Discrete industry automation continues to experience solid worldwide growth as manufacturing plants and OEM machine builders continue to invest in automation to improve agility and flexibility of operations to meet market demands. The worldwide market for discrete automation systems is expected to grow at a compounded annual growth rate of 6.8% over the next five years. The market was nearly $17 billion in 2006 and is forecasted to grow to over $23 billion in 2011, according to a new ARC Advisory Group study.

Globalization will be the focus of the ARC Advisory Groups’s 12th Annual Orlando Forum, “Winning Strategies and Best Practices for Global Manufacturers.” The event will be Feb. 4-7 at the Rosen Centre Hotel in Orlando, FL. Plant Engineering is a media sponsor of the ARC Forum.

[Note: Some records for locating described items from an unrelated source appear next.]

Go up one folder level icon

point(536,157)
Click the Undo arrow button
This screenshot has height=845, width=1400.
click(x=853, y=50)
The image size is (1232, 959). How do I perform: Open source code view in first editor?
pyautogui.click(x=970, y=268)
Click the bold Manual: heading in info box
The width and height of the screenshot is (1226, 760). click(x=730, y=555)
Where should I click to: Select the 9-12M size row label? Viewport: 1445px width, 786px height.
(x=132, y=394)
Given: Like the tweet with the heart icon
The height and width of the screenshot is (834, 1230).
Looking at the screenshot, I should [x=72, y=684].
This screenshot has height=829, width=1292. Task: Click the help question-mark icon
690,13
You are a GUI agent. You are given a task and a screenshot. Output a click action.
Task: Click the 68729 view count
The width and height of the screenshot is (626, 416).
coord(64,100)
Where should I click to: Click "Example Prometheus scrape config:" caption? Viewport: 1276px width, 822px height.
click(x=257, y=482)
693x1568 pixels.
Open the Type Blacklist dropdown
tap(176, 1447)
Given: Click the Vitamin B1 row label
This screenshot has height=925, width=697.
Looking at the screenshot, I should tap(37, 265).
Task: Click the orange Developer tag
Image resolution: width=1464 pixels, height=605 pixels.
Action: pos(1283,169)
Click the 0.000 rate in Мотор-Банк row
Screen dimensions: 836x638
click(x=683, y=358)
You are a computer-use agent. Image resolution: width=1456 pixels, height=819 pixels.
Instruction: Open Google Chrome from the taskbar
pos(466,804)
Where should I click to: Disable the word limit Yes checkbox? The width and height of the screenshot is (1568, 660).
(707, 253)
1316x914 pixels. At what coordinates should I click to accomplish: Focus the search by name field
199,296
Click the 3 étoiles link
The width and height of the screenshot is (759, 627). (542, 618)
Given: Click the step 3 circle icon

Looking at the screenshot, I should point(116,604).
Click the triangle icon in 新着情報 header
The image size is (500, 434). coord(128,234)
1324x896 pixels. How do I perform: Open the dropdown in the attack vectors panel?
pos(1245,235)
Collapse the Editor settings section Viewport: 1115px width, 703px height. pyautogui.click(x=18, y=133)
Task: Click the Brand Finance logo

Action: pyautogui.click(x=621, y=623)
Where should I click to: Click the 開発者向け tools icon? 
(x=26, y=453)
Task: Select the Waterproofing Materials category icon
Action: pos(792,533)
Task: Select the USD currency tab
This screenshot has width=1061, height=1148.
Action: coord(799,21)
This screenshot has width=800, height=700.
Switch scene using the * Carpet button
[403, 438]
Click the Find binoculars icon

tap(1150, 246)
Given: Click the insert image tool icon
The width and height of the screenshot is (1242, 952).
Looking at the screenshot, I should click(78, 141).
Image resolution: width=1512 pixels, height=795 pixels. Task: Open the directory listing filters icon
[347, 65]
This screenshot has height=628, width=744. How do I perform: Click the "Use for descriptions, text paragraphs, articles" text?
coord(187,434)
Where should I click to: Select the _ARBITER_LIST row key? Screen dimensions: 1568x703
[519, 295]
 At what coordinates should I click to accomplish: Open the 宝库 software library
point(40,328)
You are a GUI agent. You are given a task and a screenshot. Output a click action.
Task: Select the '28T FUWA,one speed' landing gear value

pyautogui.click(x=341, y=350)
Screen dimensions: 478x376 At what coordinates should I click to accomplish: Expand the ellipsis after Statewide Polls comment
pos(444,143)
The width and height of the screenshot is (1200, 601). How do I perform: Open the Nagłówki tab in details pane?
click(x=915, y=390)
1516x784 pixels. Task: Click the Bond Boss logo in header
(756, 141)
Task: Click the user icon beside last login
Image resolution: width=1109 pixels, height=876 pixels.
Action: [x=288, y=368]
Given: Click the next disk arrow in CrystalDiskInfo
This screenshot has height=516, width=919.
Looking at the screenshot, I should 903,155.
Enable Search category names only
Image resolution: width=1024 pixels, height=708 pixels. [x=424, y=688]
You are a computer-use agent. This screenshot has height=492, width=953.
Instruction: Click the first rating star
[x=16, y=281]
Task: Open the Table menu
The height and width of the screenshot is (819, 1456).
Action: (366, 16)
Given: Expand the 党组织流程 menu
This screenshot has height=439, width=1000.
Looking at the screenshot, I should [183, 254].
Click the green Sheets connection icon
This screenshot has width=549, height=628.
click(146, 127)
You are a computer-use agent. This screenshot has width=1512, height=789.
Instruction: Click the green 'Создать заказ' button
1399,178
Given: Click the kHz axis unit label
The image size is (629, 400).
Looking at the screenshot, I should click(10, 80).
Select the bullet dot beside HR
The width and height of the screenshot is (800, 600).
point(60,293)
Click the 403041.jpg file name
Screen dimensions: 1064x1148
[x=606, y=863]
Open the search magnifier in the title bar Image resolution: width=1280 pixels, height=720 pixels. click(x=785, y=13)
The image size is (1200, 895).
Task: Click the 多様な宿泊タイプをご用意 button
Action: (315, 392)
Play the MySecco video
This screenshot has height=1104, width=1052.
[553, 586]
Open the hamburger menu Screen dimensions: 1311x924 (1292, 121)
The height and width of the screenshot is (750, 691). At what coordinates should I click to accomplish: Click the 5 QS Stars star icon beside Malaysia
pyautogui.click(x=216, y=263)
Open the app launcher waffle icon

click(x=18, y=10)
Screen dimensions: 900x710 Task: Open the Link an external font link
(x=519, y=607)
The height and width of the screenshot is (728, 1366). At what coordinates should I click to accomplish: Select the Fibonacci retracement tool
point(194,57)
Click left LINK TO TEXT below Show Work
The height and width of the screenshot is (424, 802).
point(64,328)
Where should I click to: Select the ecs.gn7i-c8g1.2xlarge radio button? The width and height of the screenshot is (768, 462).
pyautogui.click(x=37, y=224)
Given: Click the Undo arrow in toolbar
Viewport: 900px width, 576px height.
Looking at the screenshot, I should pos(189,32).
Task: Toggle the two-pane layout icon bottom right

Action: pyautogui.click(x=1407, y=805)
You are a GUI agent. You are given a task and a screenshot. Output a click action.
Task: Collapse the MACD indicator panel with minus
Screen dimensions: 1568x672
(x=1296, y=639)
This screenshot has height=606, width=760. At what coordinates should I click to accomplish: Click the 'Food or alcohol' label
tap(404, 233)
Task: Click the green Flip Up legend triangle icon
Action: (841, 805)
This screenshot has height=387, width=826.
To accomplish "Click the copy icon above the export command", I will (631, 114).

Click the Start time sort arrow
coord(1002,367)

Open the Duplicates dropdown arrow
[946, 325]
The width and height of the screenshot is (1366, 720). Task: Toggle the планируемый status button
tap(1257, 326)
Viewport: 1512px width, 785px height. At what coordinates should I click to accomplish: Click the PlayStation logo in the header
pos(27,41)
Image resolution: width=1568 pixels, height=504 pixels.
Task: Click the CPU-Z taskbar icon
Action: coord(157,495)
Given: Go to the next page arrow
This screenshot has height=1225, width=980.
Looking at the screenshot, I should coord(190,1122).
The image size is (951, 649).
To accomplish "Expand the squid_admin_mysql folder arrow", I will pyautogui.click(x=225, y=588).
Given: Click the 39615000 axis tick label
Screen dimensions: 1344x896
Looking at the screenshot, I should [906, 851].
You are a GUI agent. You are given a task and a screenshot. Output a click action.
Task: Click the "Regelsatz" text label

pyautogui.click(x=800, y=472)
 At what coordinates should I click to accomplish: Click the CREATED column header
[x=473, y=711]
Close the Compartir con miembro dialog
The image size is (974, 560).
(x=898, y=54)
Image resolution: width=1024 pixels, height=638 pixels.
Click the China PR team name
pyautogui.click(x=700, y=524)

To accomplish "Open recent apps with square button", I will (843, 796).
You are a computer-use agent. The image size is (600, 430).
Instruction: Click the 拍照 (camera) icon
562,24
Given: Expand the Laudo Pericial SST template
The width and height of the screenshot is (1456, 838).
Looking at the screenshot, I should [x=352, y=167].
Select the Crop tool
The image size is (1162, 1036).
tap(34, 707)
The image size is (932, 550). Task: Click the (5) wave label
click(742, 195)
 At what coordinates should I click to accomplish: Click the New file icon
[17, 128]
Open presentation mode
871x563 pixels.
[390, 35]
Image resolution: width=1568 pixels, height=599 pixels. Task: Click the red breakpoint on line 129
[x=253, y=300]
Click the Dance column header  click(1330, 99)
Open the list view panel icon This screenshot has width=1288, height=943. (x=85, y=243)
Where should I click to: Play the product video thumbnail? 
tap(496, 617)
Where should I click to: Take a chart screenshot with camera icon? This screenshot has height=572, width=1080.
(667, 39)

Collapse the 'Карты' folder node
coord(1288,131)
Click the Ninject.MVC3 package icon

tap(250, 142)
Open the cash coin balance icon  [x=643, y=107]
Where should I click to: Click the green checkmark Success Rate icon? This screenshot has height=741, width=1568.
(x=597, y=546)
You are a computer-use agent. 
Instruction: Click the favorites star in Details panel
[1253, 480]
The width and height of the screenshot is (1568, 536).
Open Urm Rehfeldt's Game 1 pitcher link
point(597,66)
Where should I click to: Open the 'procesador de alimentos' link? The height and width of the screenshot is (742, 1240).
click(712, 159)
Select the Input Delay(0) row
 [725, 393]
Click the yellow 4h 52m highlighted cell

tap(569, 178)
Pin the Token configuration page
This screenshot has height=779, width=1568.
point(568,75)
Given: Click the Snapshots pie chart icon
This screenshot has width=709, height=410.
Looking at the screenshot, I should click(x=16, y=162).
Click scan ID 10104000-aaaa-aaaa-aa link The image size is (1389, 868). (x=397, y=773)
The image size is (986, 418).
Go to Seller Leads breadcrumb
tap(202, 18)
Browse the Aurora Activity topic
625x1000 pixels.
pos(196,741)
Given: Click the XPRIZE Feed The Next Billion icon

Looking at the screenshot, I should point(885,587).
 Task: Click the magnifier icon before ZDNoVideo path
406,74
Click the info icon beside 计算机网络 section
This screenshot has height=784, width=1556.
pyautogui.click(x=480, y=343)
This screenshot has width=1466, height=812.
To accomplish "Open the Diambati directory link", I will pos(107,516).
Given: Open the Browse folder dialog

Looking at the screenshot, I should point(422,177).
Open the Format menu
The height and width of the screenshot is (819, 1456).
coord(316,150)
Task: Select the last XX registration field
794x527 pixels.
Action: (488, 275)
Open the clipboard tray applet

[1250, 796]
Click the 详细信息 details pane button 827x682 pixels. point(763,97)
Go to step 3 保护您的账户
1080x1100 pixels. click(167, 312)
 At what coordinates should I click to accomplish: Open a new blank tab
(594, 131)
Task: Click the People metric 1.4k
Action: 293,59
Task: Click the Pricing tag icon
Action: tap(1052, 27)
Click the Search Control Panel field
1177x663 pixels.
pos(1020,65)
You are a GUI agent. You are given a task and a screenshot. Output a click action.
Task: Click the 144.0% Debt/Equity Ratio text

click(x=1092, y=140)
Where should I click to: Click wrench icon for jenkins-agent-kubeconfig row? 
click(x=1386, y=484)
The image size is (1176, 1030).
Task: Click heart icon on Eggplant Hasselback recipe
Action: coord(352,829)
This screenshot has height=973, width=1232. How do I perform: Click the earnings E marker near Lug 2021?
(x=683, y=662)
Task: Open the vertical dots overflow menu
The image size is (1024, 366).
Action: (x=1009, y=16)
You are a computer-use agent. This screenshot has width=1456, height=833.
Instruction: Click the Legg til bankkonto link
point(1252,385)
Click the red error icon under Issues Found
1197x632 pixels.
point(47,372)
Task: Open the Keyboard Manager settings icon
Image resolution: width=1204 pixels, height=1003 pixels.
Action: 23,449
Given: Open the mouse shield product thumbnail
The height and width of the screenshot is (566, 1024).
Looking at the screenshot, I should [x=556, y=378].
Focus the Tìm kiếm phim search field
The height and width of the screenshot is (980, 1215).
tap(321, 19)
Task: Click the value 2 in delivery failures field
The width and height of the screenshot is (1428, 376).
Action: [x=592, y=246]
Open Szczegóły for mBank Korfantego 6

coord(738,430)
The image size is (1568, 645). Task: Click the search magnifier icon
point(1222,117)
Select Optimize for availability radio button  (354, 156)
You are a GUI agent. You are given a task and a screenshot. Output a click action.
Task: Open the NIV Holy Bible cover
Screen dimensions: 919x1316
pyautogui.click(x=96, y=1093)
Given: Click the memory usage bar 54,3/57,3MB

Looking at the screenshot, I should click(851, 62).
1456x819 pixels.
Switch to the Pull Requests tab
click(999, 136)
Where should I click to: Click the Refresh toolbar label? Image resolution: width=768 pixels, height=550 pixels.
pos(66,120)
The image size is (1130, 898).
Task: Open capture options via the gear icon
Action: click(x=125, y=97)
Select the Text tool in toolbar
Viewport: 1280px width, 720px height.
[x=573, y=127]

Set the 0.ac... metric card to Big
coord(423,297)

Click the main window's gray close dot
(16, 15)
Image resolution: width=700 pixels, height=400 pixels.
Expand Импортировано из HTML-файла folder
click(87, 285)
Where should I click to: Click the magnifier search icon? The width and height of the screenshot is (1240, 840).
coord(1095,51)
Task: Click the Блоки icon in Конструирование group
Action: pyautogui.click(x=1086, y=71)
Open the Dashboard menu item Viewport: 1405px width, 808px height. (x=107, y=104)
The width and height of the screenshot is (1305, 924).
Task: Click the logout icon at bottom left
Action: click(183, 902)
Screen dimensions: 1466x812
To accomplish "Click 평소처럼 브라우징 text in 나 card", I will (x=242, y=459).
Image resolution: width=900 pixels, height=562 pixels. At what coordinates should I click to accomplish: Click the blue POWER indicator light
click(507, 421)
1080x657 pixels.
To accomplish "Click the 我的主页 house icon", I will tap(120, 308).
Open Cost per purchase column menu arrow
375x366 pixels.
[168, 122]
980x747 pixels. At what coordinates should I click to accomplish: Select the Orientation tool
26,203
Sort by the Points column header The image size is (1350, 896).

The event will feature a series of manufacturer-only sessions on Monday, Feb. 4, focusing on service-oriented architecture, benchmarking for automation and control systems and for plant performance systems, and for discrete manufacturers. Two days of knowledge-based seminars follow, with speakers from industry-leading companies such as Chevron, Honeywell Automation, Siemens, Schneider Electric, Yokogawa and ABB.

Automation is a ticket to be a participant in this flat world. “One reason the automation business is doing so well today is the huge list of challenges and changing conditions in the global business environment that manufacturers must respond to. These challenges include globalization, the need to react quickly and with agility to emerging market opportunities, and increasing pressure to improve financial performance,” according to Senior Analyst Himanshu Shah (hshah@arcweb.com), the principal author of ARC’s report, “Automation Systems for Discrete Industries Worldwide Outlook.”

Countries like China and India have been traditionally viewed as a location for outsourcing low valued production from countries in North America and Europe. However, there are indications that India and China are slowly moving toward value added manufacturing services that are producing much higher valued products. Specifically, ARC sees a move toward foreign domestic machine builders establishing production centers in the Asian market to leverage the increasing vertical specialization that is expanding in industrial machinery.